_Exercise objective_
Word for word, restate each of the records below.

(Extracted data entries)
§

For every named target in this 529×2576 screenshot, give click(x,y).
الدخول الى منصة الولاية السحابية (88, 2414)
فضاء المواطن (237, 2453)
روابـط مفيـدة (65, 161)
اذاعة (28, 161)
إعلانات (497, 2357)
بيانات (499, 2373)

§

_The answer_
For every named target in this 529×2576 screenshot, give click(x,y).
الدخول الى منصة الولاية السحابية (88, 2414)
فضاء المواطن (237, 2453)
روابـط مفيـدة (65, 161)
اذاعة (28, 161)
إعلانات (497, 2357)
بيانات (499, 2373)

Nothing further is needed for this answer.